** Source material follows **

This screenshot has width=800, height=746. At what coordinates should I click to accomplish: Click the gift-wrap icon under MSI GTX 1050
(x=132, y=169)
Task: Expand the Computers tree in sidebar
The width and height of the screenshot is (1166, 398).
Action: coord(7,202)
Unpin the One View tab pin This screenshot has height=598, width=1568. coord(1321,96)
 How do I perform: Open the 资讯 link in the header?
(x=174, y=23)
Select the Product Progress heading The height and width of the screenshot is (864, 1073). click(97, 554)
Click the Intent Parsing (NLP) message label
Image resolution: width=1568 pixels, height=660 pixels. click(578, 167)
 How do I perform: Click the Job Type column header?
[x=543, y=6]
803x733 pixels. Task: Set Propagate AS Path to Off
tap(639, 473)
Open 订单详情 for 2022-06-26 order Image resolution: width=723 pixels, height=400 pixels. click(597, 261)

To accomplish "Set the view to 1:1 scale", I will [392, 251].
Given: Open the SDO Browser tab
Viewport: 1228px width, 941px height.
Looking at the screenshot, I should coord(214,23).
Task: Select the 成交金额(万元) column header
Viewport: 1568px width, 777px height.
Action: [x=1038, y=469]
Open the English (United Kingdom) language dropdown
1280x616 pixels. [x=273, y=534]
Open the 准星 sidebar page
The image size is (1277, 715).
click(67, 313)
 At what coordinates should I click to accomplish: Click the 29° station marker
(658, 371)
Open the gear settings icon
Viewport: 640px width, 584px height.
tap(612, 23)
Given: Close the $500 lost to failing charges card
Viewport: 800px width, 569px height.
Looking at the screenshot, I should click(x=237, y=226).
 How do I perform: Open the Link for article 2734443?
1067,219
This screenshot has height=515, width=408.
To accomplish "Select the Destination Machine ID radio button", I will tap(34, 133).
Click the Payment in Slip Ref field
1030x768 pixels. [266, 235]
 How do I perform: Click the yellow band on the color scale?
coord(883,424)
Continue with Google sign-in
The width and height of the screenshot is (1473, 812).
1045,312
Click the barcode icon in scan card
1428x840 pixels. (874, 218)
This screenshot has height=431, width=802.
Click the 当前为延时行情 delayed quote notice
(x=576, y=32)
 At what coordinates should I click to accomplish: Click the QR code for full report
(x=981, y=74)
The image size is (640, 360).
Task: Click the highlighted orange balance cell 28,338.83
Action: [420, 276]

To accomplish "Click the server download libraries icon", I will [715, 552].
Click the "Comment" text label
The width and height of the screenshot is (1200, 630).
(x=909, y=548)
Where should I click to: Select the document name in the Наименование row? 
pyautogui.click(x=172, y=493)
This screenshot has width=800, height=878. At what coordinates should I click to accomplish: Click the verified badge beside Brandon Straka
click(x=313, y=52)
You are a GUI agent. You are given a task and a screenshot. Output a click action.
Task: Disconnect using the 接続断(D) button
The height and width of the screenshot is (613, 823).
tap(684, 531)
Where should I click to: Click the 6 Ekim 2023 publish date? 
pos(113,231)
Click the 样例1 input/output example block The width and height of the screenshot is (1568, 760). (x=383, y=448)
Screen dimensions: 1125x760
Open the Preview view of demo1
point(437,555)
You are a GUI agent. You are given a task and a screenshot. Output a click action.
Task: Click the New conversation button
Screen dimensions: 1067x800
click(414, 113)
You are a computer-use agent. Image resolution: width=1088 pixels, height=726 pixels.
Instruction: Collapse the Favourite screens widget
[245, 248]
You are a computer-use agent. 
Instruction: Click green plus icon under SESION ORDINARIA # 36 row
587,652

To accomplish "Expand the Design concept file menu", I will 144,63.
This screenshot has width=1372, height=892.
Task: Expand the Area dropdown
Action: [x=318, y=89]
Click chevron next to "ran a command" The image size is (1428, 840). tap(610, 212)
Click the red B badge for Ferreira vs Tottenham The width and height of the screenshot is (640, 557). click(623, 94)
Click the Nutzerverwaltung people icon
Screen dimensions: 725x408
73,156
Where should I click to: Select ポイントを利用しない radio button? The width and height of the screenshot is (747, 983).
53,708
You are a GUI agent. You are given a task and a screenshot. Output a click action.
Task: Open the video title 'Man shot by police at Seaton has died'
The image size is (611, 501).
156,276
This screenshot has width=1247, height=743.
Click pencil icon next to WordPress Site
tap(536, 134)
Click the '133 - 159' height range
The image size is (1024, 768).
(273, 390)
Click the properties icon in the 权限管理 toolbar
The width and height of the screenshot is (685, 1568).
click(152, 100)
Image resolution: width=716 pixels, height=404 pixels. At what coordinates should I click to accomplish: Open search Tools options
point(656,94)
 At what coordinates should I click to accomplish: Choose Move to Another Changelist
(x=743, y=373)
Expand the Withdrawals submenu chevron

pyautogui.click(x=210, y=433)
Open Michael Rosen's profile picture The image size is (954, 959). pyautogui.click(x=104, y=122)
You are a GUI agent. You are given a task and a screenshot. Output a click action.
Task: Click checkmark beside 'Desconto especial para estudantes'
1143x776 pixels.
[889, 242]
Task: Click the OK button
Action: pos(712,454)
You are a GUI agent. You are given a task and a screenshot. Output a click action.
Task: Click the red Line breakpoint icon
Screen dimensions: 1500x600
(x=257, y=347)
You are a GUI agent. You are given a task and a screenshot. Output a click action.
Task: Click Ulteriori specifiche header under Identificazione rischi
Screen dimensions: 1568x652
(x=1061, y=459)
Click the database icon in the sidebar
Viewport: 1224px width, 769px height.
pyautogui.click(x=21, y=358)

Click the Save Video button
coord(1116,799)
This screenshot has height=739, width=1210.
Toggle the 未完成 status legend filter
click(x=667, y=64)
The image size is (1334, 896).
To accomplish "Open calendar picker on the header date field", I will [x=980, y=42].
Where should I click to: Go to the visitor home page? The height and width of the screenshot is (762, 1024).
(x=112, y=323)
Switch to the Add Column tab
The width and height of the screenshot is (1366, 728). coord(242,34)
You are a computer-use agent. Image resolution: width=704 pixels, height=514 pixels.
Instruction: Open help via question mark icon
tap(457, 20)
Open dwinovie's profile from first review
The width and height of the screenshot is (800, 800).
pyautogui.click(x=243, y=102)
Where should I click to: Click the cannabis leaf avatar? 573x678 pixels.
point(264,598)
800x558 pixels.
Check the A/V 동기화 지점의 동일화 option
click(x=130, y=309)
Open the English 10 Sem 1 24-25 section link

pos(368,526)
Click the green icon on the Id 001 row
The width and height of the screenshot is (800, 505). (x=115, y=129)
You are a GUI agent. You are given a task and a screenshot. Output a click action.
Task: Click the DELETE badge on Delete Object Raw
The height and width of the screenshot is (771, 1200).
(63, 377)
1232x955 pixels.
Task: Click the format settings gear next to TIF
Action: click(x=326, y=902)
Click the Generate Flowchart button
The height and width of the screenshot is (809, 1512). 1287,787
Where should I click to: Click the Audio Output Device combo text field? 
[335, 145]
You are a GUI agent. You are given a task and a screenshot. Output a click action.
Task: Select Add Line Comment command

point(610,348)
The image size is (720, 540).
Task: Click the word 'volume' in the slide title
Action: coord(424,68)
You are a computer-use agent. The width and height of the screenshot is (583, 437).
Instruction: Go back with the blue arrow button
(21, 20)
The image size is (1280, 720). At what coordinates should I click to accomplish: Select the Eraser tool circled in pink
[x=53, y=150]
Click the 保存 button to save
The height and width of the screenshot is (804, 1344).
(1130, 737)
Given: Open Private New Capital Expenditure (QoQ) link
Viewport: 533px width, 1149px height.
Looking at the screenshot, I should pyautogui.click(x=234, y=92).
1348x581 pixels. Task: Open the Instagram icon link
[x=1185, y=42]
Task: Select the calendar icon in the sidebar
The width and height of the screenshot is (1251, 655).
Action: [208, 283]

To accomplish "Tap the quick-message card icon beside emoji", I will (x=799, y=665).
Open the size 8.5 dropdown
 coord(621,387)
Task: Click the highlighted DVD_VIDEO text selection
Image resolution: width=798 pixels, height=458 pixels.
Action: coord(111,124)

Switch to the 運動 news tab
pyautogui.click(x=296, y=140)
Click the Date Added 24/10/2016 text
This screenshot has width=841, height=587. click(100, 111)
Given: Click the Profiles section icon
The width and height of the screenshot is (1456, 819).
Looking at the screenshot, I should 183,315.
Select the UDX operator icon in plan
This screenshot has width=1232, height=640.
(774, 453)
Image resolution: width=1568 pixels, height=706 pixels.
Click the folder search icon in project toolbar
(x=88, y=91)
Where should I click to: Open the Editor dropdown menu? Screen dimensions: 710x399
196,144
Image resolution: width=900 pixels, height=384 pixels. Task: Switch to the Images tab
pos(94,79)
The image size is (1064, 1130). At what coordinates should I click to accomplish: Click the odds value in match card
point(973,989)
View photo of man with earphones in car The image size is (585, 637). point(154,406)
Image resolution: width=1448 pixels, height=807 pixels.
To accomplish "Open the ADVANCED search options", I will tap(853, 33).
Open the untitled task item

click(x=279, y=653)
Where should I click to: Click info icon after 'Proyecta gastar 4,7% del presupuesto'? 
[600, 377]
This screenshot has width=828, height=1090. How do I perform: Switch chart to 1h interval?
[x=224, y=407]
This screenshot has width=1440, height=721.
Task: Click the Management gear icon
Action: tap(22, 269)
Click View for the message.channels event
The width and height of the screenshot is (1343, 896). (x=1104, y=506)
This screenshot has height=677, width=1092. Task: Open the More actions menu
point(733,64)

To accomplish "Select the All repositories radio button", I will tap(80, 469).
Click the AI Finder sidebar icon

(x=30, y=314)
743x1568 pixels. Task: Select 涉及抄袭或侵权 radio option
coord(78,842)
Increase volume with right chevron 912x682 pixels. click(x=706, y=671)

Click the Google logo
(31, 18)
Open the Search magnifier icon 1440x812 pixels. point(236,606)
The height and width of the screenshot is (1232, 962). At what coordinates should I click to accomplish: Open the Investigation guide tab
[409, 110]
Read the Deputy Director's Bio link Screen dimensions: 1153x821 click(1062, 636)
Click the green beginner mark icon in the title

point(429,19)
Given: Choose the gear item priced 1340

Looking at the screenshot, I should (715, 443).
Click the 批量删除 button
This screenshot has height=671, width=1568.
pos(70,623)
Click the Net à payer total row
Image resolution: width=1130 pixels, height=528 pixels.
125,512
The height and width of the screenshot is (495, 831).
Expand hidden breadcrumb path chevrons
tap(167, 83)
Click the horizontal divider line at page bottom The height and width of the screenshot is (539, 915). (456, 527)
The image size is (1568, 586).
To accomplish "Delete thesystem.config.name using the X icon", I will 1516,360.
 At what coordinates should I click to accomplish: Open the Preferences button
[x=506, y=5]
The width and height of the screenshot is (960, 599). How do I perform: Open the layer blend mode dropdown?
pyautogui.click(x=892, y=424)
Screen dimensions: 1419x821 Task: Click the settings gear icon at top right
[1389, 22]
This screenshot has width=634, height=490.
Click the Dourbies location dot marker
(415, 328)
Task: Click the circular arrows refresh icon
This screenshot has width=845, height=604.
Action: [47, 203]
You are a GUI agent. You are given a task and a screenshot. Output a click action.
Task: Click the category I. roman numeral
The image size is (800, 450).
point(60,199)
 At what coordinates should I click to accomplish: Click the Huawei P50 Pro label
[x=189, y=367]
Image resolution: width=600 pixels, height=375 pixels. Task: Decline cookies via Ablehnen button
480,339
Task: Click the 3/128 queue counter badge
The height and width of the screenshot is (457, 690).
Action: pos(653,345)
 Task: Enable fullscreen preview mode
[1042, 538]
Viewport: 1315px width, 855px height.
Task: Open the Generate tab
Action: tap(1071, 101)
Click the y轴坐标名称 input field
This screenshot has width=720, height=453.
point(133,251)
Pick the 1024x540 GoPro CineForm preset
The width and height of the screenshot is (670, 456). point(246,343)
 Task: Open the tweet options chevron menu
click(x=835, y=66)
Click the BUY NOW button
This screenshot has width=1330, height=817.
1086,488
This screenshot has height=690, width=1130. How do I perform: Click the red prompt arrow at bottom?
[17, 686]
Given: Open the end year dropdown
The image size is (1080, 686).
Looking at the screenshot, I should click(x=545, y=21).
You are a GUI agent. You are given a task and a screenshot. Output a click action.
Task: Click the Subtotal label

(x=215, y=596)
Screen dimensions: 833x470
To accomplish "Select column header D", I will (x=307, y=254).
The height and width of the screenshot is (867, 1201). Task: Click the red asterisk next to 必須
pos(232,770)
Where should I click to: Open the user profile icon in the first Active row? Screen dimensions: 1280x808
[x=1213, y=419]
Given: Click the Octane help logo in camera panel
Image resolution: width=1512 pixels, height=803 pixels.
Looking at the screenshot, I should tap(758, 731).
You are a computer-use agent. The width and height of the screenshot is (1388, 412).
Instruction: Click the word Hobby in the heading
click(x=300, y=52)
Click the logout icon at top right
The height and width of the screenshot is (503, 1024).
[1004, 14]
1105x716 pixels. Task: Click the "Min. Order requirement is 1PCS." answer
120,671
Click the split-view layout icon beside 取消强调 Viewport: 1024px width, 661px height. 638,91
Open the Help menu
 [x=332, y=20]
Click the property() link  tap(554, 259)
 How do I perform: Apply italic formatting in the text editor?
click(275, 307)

** End of Source material **

Exercise requirements >> Pull from the data each line where the string "calendar" turns up.

The answer >>
To accomplish "Open calendar picker on the header date field", I will [x=980, y=42].
Task: Select the calendar icon in the sidebar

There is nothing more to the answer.